▶ Prompt
In the records below, the line containing "空间首页 (80, 131)" marks the start. Copy that line and everything after it exactly, through the last line.

++++++

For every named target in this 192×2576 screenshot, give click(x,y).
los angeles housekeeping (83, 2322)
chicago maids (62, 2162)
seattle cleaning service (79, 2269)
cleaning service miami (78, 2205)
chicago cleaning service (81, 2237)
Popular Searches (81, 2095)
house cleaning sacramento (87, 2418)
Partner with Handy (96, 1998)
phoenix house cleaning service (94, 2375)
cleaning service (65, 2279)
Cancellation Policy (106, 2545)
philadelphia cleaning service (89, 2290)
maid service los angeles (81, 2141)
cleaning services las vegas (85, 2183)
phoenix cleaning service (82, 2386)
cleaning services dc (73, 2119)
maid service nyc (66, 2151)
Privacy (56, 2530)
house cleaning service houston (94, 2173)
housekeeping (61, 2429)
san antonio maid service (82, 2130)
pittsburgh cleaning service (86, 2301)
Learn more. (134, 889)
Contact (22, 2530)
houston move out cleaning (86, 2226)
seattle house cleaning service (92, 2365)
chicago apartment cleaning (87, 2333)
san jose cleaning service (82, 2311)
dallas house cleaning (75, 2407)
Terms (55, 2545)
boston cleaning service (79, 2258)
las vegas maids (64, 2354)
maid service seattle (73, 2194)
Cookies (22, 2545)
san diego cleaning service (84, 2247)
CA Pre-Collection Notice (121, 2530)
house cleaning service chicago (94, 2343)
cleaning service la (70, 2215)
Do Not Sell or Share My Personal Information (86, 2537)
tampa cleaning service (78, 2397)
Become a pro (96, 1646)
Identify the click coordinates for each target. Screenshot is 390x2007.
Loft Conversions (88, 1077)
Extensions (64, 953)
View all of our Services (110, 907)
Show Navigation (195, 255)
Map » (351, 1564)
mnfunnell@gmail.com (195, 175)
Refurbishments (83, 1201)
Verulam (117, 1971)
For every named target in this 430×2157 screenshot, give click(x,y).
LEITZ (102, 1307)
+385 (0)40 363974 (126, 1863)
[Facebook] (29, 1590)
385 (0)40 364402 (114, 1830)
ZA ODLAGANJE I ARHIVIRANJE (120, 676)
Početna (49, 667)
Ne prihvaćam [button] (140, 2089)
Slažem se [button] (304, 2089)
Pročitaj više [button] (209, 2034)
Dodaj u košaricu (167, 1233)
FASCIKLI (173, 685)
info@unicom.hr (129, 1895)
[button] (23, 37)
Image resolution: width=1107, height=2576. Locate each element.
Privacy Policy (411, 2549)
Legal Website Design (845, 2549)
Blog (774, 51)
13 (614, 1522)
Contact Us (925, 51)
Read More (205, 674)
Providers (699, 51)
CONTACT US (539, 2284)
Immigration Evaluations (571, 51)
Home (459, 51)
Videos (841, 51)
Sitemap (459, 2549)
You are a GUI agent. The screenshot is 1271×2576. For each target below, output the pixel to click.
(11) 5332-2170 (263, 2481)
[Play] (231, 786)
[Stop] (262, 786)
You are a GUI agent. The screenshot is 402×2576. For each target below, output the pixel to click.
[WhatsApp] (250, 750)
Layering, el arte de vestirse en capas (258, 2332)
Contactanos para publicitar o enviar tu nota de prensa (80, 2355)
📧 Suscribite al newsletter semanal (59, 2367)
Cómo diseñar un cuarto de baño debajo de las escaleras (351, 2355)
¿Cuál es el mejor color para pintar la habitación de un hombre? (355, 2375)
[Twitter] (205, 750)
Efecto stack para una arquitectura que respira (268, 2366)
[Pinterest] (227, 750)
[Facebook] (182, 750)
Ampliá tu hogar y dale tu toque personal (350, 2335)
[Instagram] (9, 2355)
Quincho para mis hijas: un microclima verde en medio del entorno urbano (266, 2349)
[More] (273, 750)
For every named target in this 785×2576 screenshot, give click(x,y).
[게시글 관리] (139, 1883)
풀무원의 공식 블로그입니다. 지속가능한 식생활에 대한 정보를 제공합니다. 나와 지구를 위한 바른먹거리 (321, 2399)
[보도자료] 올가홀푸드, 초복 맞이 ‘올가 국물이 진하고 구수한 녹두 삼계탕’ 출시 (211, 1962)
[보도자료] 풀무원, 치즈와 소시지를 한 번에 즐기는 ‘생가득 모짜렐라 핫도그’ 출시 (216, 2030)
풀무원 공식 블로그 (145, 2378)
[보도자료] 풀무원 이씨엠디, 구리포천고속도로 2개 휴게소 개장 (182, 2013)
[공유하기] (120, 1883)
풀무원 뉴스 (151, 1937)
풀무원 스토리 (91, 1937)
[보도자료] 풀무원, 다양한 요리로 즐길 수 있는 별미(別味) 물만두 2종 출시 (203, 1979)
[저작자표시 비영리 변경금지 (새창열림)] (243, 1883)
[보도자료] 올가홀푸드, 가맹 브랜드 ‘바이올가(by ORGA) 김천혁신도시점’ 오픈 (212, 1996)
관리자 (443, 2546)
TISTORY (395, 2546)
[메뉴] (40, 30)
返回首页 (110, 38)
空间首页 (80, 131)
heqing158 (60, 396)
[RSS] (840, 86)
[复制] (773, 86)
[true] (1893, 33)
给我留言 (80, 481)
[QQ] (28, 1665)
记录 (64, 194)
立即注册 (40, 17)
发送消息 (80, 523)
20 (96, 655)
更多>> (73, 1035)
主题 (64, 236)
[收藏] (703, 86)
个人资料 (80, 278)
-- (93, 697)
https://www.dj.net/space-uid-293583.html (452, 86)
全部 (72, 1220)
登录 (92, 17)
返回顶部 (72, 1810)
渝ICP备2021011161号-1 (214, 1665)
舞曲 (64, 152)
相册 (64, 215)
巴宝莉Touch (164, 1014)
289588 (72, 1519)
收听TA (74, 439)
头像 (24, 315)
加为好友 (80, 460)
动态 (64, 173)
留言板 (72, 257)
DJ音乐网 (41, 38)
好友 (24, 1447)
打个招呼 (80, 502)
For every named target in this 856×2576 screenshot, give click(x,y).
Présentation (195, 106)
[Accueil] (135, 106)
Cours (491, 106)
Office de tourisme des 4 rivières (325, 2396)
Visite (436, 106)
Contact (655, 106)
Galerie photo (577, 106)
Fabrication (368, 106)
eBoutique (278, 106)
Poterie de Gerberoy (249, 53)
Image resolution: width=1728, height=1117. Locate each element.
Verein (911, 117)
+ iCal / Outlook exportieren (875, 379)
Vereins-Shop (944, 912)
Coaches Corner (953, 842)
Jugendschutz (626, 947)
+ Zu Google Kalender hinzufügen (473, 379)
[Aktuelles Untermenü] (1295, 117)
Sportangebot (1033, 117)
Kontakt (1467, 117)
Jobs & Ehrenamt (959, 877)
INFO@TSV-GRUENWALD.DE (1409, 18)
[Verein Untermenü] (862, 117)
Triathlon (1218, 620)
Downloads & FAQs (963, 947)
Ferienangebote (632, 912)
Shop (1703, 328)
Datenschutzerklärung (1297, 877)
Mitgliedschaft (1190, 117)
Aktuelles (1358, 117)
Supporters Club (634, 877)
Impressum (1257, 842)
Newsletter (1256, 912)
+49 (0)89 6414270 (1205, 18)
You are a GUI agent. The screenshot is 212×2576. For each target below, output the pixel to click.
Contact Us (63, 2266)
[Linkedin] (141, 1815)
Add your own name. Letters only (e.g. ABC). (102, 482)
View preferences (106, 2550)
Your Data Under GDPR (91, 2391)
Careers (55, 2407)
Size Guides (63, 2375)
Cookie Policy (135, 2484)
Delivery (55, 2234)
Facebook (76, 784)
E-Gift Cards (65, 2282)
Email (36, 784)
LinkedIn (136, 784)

++++++

▶ Task output
空间首页 (80, 131)
heqing158 (60, 396)
[RSS] (840, 86)
[复制] (773, 86)
[true] (1893, 33)
给我留言 (80, 481)
[QQ] (28, 1665)
记录 (64, 194)
立即注册 (40, 17)
发送消息 (80, 523)
20 (96, 655)
更多>> (73, 1035)
主题 (64, 236)
[收藏] (703, 86)
个人资料 (80, 278)
-- (93, 697)
https://www.dj.net/space-uid-293583.html (452, 86)
全部 (72, 1220)
登录 (92, 17)
返回顶部 (72, 1810)
渝ICP备2021011161号-1 (214, 1665)
舞曲 (64, 152)
相册 (64, 215)
巴宝莉Touch (164, 1014)
289588 (72, 1519)
收听TA (74, 439)
头像 (24, 315)
加为好友 (80, 460)
动态 (64, 173)
留言板 (72, 257)
DJ音乐网 (41, 38)
好友 (24, 1447)
打个招呼 (80, 502)
For every named target in this 856×2576 screenshot, give click(x,y).
Présentation (195, 106)
[Accueil] (135, 106)
Cours (491, 106)
Office de tourisme des 4 rivières (325, 2396)
Visite (436, 106)
Contact (655, 106)
Galerie photo (577, 106)
Fabrication (368, 106)
eBoutique (278, 106)
Poterie de Gerberoy (249, 53)
Image resolution: width=1728, height=1117. Locate each element.
Verein (911, 117)
+ iCal / Outlook exportieren (875, 379)
Vereins-Shop (944, 912)
Coaches Corner (953, 842)
Jugendschutz (626, 947)
+ Zu Google Kalender hinzufügen (473, 379)
[Aktuelles Untermenü] (1295, 117)
Sportangebot (1033, 117)
Kontakt (1467, 117)
Jobs & Ehrenamt (959, 877)
INFO@TSV-GRUENWALD.DE (1409, 18)
[Verein Untermenü] (862, 117)
Triathlon (1218, 620)
Downloads & FAQs (963, 947)
Ferienangebote (632, 912)
Shop (1703, 328)
Datenschutzerklärung (1297, 877)
Mitgliedschaft (1190, 117)
Aktuelles (1358, 117)
Supporters Club (634, 877)
Impressum (1257, 842)
Newsletter (1256, 912)
+49 (0)89 6414270 (1205, 18)
You are a GUI agent. The screenshot is 212×2576. For each target below, output the pixel to click.
Contact Us (63, 2266)
[Linkedin] (141, 1815)
Add your own name. Letters only (e.g. ABC). (102, 482)
View preferences (106, 2550)
Your Data Under GDPR (91, 2391)
Careers (55, 2407)
Size Guides (63, 2375)
Cookie Policy (135, 2484)
Delivery (55, 2234)
Facebook (76, 784)
E-Gift Cards (65, 2282)
Email (36, 784)
LinkedIn (136, 784)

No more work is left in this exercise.